Sinceramente, estou um pouco decepcionada. Onde está a quadrilha? Tudo ficou muito estilizado.""A influência baiana já chegou aqui", sintetiza York Lopez, 28, de Salvador, na Bahia. "Estou gostando do passeio, mas nada mais é que uma micareta dentro de um trem, ao som de forró em vez de axé", conclui, comparando o modelito de um grupo de meninas que customizou o abadá, deixando a barriga à mostra, como os dos eventos baianos.Com o balanço natural da locomotiva, garotas agarram-se às barras de segurança e ensaiam coreografias de 'pole dancing' para provocar a ala masculina. "Olha, já me falaram hoje que eu estou parecendo a Alzira da novela (personagem de Flávia Alessandra na novela Duas Caras). Se isso me trouxer uma boa 'contabilidade' no fim do passeio, tá bom demais", explica sem meias palavras Robelsa Vasconcelos, 24, que estuda química industrial em Campina Grande. "Meu projeto é beijar cinco hoje. Mas tenho visto vários 'gordinhos'. Assim não dá", irozina.
De longe, quatro rapazes de quatro Estados diferentes (ES, BA, RJ e SP) observam a pouca timidez das garotas ao tocar uma música cujo refrão vale até coreografia: "beber, cair e levantar!" "Essas meninas estão assanhadas demais hoje em dia", avalia Diogo Rios, 26. "Pode ser no trem, no trio, onde for. Elas estão terríveis", completa Wernet Souza, 29.Contradizendo os rapazes que criticavam o 'excesso de atitude das meninas', Gilbert Jackson Ribeiro, estudante de medicina na Bahia, enchia de beijos e chamegos a professora paraibana Camila Monteiro. "Acabamos de nos conhecer - e bastou apenas um olhar para rolar uma química", explicou ele, que pela quinta vez faz o trajeto com o Expresso do Forró. "O ritmo facilita a aproximação das pessoas. A gente dança agarradinho, fala coisas ao pé do ouvido. Pronto! Tá mais que feita a conquista", explica ele. Em alguns minutos, o novo casal já fazia planos de se reencontrar. "Ela vai para a Bahia me visitar e eu, no ano que vem, volto para cá. São João como esse não existe em outro lugar". Com a paquera rolando solta dentro dos vagões, poucos são os que têm a oportunidade de observar a paisagem típica da Paraíba pela janela.
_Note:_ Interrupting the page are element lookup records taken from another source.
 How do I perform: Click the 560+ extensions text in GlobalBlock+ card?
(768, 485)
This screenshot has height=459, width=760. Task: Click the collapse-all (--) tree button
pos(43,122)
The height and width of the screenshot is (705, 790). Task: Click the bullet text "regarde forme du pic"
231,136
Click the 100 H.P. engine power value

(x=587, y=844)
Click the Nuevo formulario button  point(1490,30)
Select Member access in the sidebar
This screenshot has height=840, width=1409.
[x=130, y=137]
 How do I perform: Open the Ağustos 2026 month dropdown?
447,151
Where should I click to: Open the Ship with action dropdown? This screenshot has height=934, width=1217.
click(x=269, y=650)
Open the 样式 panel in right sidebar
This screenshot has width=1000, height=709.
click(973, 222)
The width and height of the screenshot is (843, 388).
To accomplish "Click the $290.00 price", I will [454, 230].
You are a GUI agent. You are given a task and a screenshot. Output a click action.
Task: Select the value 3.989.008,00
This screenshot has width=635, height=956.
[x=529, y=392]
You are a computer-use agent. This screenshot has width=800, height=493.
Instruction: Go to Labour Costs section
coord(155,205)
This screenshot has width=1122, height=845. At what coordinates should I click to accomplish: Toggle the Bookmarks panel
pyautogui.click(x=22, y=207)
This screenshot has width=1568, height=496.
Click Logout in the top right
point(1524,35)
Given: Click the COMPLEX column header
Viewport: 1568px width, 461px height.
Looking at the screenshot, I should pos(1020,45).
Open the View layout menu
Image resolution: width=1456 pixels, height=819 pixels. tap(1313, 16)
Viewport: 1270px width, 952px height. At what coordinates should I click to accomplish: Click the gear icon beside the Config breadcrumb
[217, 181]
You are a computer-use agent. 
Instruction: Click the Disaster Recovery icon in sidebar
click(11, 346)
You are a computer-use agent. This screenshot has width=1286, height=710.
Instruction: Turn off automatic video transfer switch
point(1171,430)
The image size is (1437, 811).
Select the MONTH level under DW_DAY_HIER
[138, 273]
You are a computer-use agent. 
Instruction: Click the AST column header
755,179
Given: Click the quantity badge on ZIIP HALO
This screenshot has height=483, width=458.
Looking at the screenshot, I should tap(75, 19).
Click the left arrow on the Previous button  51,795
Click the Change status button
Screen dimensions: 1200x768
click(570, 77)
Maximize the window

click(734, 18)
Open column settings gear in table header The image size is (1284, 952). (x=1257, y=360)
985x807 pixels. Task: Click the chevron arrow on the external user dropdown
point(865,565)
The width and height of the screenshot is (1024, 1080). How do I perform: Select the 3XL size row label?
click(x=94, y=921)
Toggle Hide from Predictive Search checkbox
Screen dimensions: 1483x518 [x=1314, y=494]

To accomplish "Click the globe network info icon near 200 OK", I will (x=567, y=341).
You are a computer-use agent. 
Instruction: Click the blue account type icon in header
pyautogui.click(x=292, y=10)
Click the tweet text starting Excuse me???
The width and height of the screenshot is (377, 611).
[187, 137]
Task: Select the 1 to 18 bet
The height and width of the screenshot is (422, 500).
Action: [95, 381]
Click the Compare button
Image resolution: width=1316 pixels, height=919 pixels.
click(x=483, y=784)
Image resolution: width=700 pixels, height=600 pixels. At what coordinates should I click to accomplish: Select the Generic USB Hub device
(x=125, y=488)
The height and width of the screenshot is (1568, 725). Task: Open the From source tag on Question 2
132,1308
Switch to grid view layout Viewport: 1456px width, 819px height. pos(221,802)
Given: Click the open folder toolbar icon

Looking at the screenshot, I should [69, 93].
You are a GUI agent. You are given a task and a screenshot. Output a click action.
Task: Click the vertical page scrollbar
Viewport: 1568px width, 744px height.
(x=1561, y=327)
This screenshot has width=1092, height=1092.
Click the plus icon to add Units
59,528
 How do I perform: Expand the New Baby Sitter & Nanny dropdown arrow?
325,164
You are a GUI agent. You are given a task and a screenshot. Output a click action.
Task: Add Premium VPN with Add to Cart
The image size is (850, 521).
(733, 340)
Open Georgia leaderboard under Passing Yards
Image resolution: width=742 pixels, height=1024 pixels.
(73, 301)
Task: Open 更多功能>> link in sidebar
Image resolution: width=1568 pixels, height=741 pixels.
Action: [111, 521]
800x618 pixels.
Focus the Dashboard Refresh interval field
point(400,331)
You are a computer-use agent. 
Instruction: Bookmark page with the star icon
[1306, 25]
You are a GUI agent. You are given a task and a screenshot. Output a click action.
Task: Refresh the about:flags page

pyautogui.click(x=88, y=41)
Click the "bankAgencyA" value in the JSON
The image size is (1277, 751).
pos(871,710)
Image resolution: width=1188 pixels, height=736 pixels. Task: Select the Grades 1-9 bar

O funcionário público Silvestre Maia, 44, carrega o filho Franklin, 4, no colo e tenta distraí-lo do calor e da farra ao olhar pela janela, dando as costas aos forrozeiros. "Antes isso aqui era bem mais calmo. Os músicos andavam pelos vagões e havia espaço para dançar, inclusive quadrilha. Agora caiu nas graças desses patrocinadores - e a cultura é quem sai perdendo", resume.